If you ask several people whether they’re xenophobic or even racist, chances are you’ll get a negative answer from all of them. Yet the matter isn’t so simple. Xenophobia may express itself in three forms: fear, hate or contemp. The first is often justifiable. It’s a logical consequence of one of the basic senses of a living organism, that of self-preservation. The second, despite deriving from the first, is on the contrary hardly something for a rational being to entertain. In G K Chesterton’s words, ‘There is no reason for hating a shark, however much reason there may be for avoiding one’. The latest seems to have a different root: ignorance. If one doesn’t understand something, one tends to disparage it.
Furthemore, there are two kinds of xenophobes: one kind would maintain they have no problem with such-and-such group of people, only they forget to add ‘as long as they’re far away from me’. I often saw a scary, or at least guarded, look appear in somebody’s eyes when after their claim they had no problem with gays whatsover I grinned and retorted I was glad to hear that as I was one. Added to which, members of other minorities will confirm to you that such claims are nine times out of ten only said as a preliminary to some ‘but …’.
The second kind is quick to generalize unfavourably about other nations, about the other sex and so forth, while getting along quite easily with individuals of those groups. This is not necessarily a better kind of prejudice. Hearing somebody’s ‘of course, I don’t mean you’ after they were badmouthing your sort doesn’t make it any less hurtful or offensive. In fact, it can sometimes hurt or offend even more.
Talking about nations, my own xenophobias didn’t follow the usual pattern of this country too closely.

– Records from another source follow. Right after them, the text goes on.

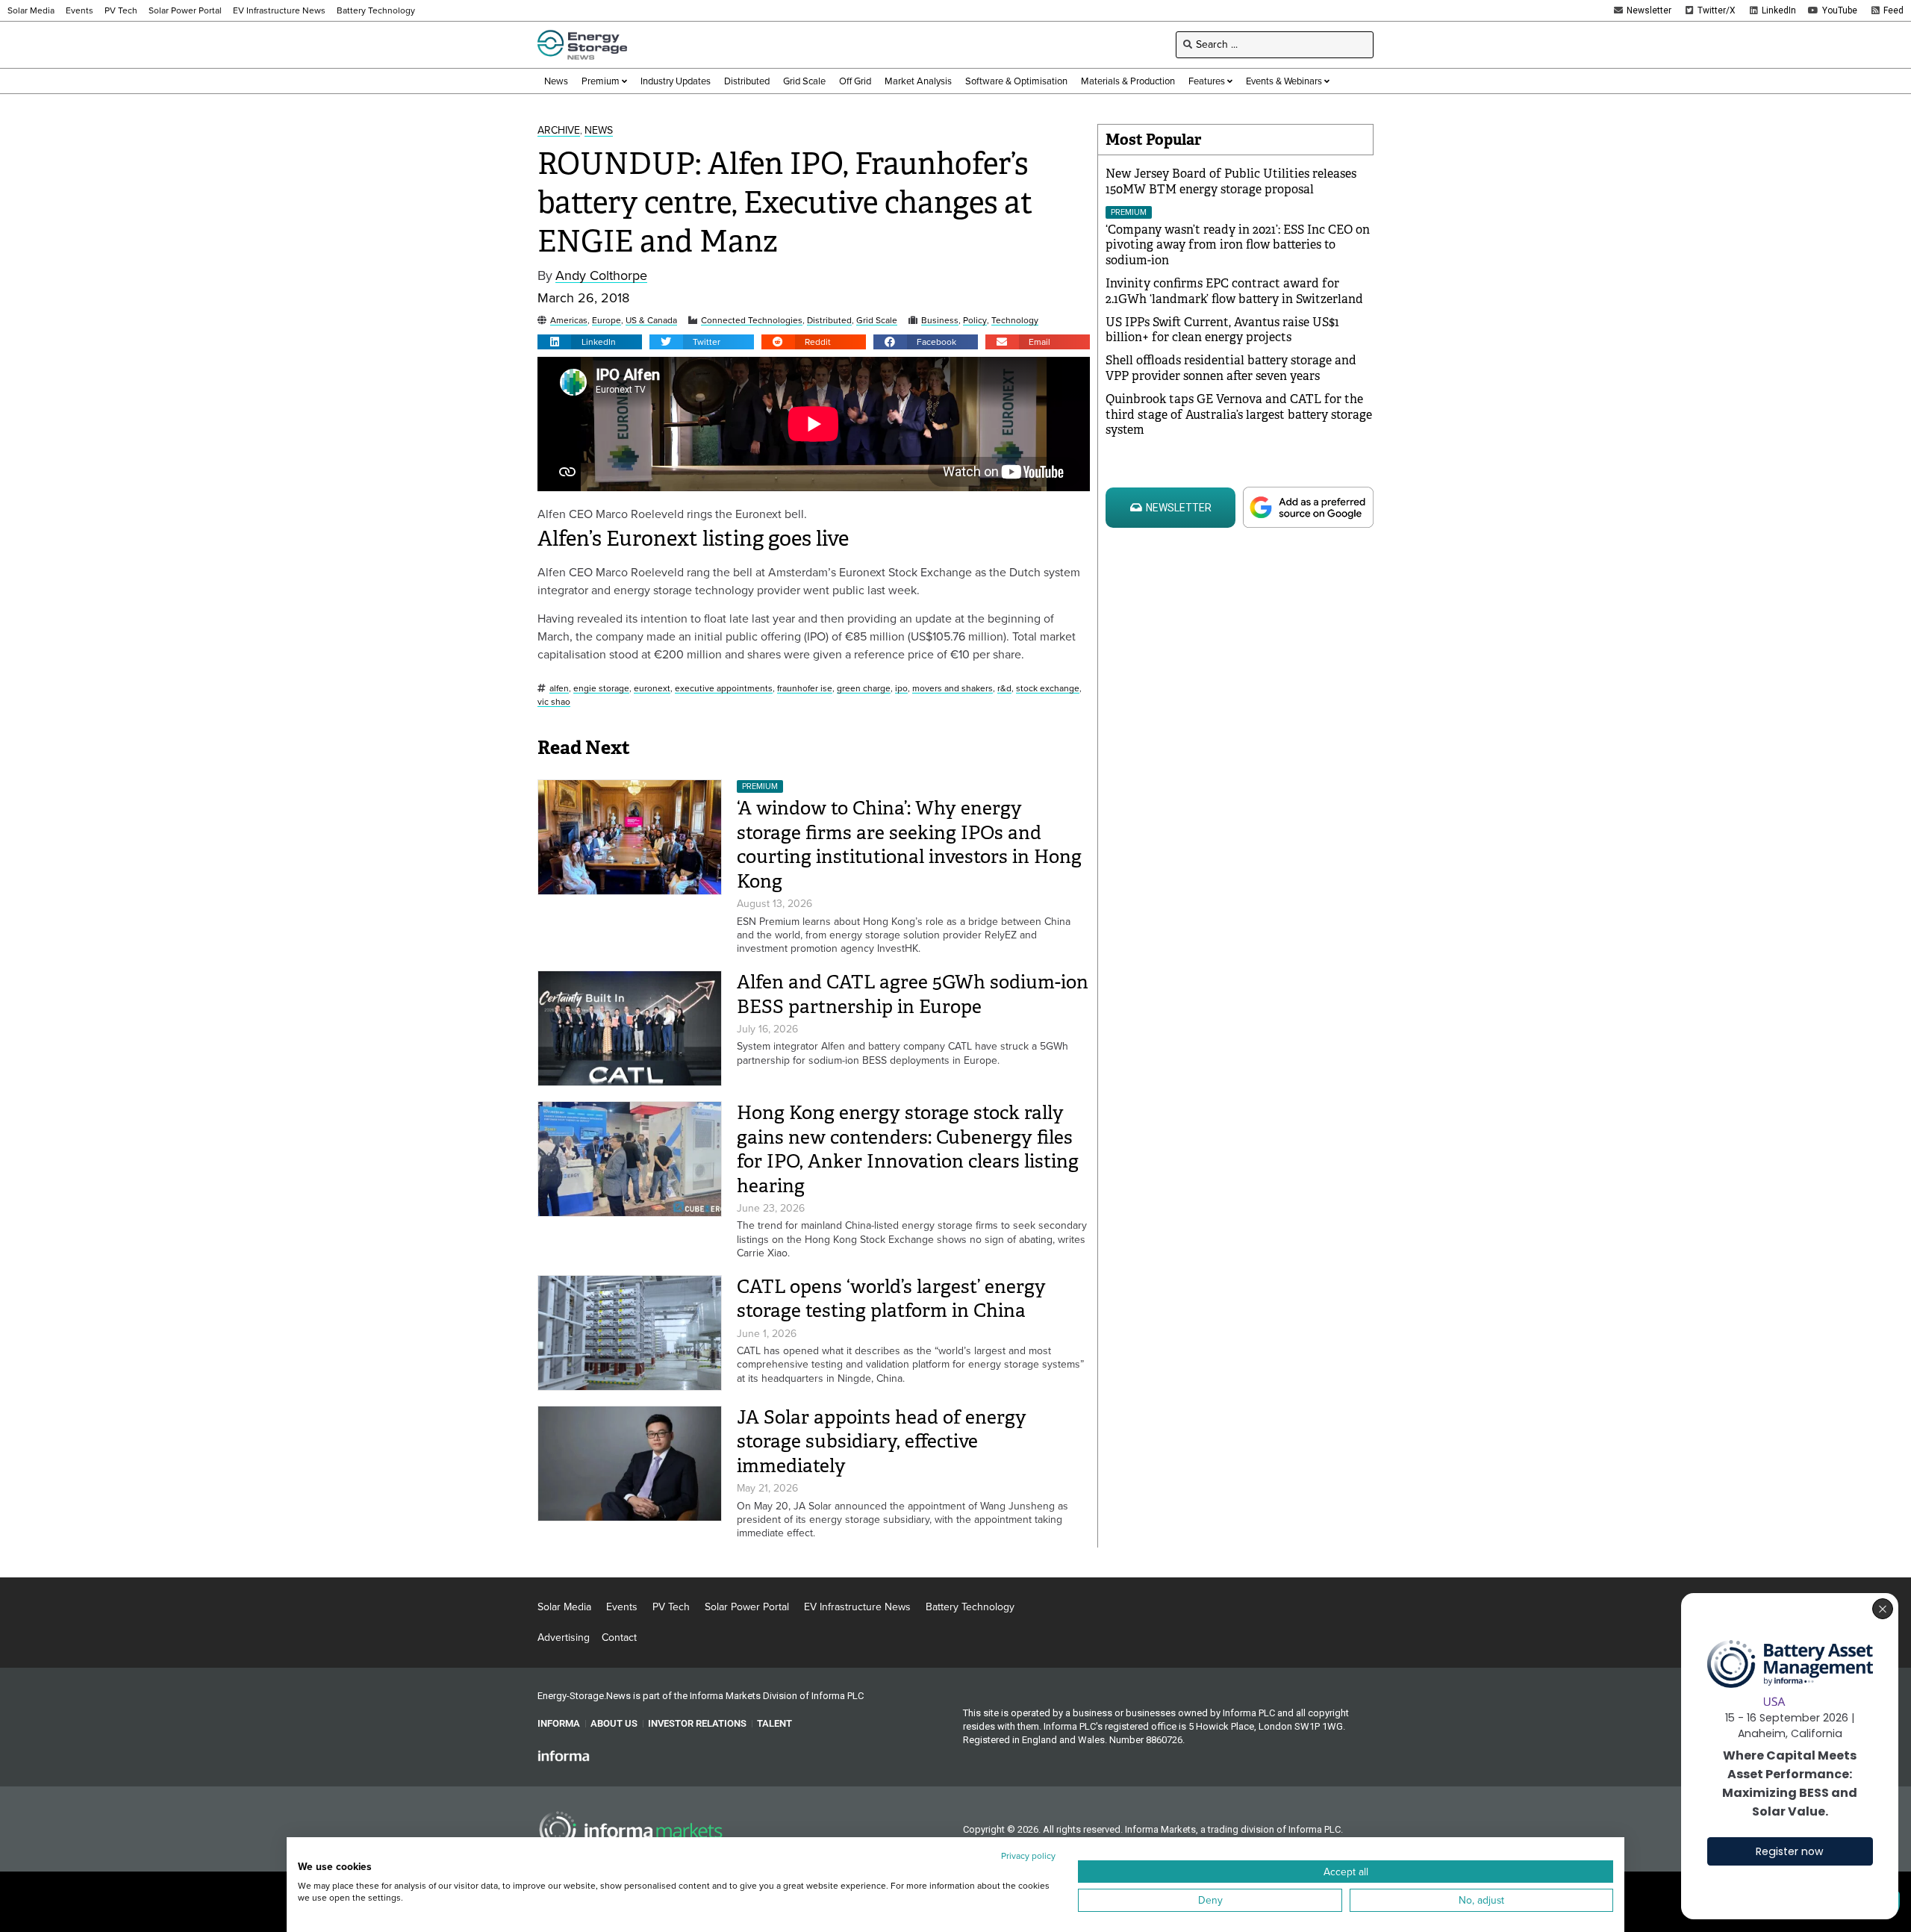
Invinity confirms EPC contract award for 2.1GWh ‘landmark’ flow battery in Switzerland (1234, 291)
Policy (975, 320)
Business (939, 320)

Your typical Czech seldom fears other nations until his land is, once again, occupied; there are a few nations he hates; he has an unfouded contempt for all other nations, which in his eyes are just bunches of stupid gits (except perhaps for the Moravians, but that’s only thanks to the fact that your typical Czech considers Moravians a subset of Czechs, not a nation in its own right). The latest was never my problem. I became a bookworm so early that in a manner of speaking I was growing up in a multinational society.
(I remember that as a kid I once flabbergasted my father by my intention to support Canada against Czechoslovakia at some ice-hockey international (I was maybe reading some Curwood at the time), because the idea that I should as a matter of course support some twenty guys I had never met just because they, incidentally, lived in the same country, simply hadn’t occurred to me.)
Still, some of the common Czech fears and hates were instilled in me, and I had to fight them later on. Roma criminality simply is highly disproportionate. I overcame that during the years of coming to terms with being by default suspicious to others myself. (I didn’t personally know another out gay until I was about thirty.) ‘Russians’ occupied this country three days after my birth. I learned to pedantically distinguish between ‘Soviet’ and ‘Russian’ even before, twenty-three years later, their armies left. Which left the Germans, and that was the hardest bit.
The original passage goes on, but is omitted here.